Pulmonary and Critical Care Section, New England Deaconess Hospital, Harvard Medical School, Boston, Massachusetts 02215 [A. E. F., N. D.]; Department of Rheumatology and Immunology, Brigham and Women's Hospital, Harvard Medical School, Boston, Massachusetts [A. B., H. G. R.]; and Department of Therapeutic Radiology, Yale University School of Medicine, New Haven, Connecticut [B. M. K.]

We have identified two lung carcinoma cell lines, A549 and Calu-1, expressing low levels of the macrophage colony-stimulating factor (CSF-1) receptor (CSF-1R), encoded by the c-fms oncogene. The effect of CSF-1 on the invasive potential of these CSF-1R-positive tumor cell lines and on two other CSF-1R-bearing cell lines, the BT-20 breast carcinoma cell line and the CSF-1 growth-dependent murine macrophage cell line BAC1.2F5, was examined using a human amnionic basement membrane invasion model. Culture of A549, Calu-1, and BAC1.2F5 cells with CSF-1 (250 ng/ml) resulted in a maximal 12-, 5-, and 12-fold enhancement of invasion, respectively, compared to control cells cultured in medium alone. Larger concentrations of CSF-1 (750 ng/ml) reduced A549 and Calu-1 invasiveness compared to the effect of the 250-ng/ml dose. Maximal enhancement in invasion of A549 and Calu-1 cells occurred after a 24- and 48-h exposure to CSF-1, respectively. CSF-1 increased invasiveness 6-fold in BT-20 cells induced by glucocorticoids to express high levels of CSF-1R, in comparison to control cells not exposed to glucocorticoids or CSF-1. In contrast, CSF-1 had no effect on invasion in the CSF-1R-negative MCF-7 cell line. Culture of A549 and Calu-1 cells with other cytokines and growth factors including GM-CSF (500 units/ml), IL-3 (1 ng/ml), interferon- (500 units/ml), and tumor necrosis factor (50 units/ml) had no significant effect on invasiveness. Thus, CSF-1 increases invasiveness in CSF-1R-positive tumor cell lines, suggesting a role in enhancing the metastatic potential of tumor cells expressing the CSF-1R.

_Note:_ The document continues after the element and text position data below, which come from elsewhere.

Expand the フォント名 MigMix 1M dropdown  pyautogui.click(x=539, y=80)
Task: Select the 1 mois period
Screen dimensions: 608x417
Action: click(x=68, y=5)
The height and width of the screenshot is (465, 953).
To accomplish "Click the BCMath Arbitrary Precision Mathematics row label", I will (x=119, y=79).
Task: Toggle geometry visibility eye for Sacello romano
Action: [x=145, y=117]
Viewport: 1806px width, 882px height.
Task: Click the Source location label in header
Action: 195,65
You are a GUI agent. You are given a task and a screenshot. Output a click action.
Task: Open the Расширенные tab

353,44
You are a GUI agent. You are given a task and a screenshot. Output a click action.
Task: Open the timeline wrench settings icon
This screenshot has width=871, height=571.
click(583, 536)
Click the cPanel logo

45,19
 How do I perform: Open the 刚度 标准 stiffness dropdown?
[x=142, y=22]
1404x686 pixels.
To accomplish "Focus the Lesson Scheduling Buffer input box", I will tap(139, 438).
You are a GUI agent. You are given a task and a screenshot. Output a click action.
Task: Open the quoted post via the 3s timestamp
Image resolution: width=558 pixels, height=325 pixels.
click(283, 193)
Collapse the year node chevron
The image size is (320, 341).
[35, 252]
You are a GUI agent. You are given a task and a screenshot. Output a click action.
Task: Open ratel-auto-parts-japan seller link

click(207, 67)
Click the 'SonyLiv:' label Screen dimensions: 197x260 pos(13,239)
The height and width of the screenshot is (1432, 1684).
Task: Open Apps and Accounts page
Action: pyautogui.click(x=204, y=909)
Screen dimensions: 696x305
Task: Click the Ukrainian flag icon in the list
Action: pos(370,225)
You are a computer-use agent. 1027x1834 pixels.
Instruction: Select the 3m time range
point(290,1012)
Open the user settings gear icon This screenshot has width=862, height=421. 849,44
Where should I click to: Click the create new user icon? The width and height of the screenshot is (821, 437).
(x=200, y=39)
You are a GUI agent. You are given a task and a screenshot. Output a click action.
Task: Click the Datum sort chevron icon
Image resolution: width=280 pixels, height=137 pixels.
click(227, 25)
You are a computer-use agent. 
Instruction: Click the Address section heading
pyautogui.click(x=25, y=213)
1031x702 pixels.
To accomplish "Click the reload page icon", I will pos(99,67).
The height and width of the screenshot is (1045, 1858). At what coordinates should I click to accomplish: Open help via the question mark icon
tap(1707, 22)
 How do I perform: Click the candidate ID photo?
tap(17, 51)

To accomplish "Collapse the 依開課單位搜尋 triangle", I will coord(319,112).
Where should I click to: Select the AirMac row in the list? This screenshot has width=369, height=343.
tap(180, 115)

¹ This work was supported by NIH Grants AI22532, CA47292, and NICHD-28095, American Cancer Society Grant PDT433, and Bristol-Myers Grant R100069.

² To whom requests for reprints should be addressed, at Pulmonary and Critical Care Section, St. Joseph Hospital, 2900 N. Lake Shore Drive, Chicago, IL 60657.

Received 12/ 3/91. Accepted 4/22/92.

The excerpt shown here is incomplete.